MAGELANG – Suasana malam di halaman MIN 2 Magelang mendadak syahdu sekaligus hangat pada Kamis (13/8/2026). Pangkalan Gugus Depan MIN 2 Magelang sukses menggelar agenda Renungan Malam dan Ulang Janji Pramuka dalam rangka menyambut Hari Pramuka ke-65.
Kegiatan yang dimulai sejak petang hari ini diikuti secara antusias oleh seluruh siswa-siswi kelas 5. Meski dilaksanakan di malam hari, raut wajah ceria dan semangat membara tampak jelas dari para anggota Pramuka Penggalang muda tersebut.
Momen Khidmat di Bawah Cahaya Api Unggun
Acara inti diawali dengan prosesi Ulang Janji Pramuka, di mana seluruh peserta mengikrarkan kembali pesan-pesan Tri Satya dan Dasa Darma Pramuka. Diiringi pembacaan naskah renungan yang menyentuh hati, para siswa diajak untuk merefleksikan kembali peran mereka sebagai generasi penerus bangsa yang berakhlak mulia, disiplin, dan cinta tanah air.
Suasana semakin hangat dan berkesan saat tradisi penyalaan api unggun dimulai. Kobaran api yang membumbung tinggi di tengah halaman sekolah tidak hanya menerangi kegelapan malam, tetapi juga menyimbolkan semangat Pramuka yang tidak pernah padam.
Seru, Lancar, dan Membahagiakan
Tak hanya diisi dengan momen perenungan yang khidmat, suasana berubah menjadi riuh dan membahagiakan saat sesi keakraban di sekitar api unggun. Para siswa kelas 5 saling menampilkan kebolehan, bernyanyi bersama lagu-lagu perjuangan dan Pramuka, serta menikmati dinamika kegiatan luar ruangan yang seru dan penuh kebersamaan.
“Kegiatan berjalan dengan sangat lancar, aman, dan penuh kegembiraan.

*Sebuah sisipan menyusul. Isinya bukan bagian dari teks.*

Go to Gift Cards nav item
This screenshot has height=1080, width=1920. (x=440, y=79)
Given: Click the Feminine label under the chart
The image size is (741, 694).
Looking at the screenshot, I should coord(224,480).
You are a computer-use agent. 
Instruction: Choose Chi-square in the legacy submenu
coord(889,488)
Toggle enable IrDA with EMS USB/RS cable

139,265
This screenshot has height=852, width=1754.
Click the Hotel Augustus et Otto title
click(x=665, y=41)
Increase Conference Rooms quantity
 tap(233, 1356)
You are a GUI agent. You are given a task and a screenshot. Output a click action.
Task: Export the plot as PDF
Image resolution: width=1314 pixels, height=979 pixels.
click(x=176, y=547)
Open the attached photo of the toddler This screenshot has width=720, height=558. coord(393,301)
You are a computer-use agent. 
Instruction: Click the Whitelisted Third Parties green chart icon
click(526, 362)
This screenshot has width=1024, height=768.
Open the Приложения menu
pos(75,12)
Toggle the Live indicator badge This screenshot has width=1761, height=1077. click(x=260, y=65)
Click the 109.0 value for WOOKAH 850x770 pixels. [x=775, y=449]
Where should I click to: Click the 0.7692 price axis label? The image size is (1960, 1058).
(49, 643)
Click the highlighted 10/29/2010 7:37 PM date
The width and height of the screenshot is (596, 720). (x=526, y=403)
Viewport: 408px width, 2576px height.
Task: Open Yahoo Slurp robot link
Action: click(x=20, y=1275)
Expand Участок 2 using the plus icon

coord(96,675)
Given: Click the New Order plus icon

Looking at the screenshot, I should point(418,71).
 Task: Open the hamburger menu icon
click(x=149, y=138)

Melihat antusiasme anak-anak di sekitar api unggun malam ini membuktikan bahwa semangat kepramukaan masih sangat kuat terpancar dari siswa-siswi MIN 2 Magelang,” ujar salah satu pembina Pramuka di lokasi acara.
Melalui kegiatan Renungan Malam dan Ulang Janji ini, diharapkan para siswa kelas 5 MIN 2 Magelang tidak hanya mendapatkan pengalaman yang berkesan, tetapi juga mampu meneladani nilai-nilai Dasa Darma dalam kehidupan sehari-hari, baik di lingkungan sekolah, keluarga, maupun masyarakat.
Acara kemudian ditutup dengan doa bersama dan foto bersama seluruh peserta serta pembina di depan pendar api unggun yang hangat.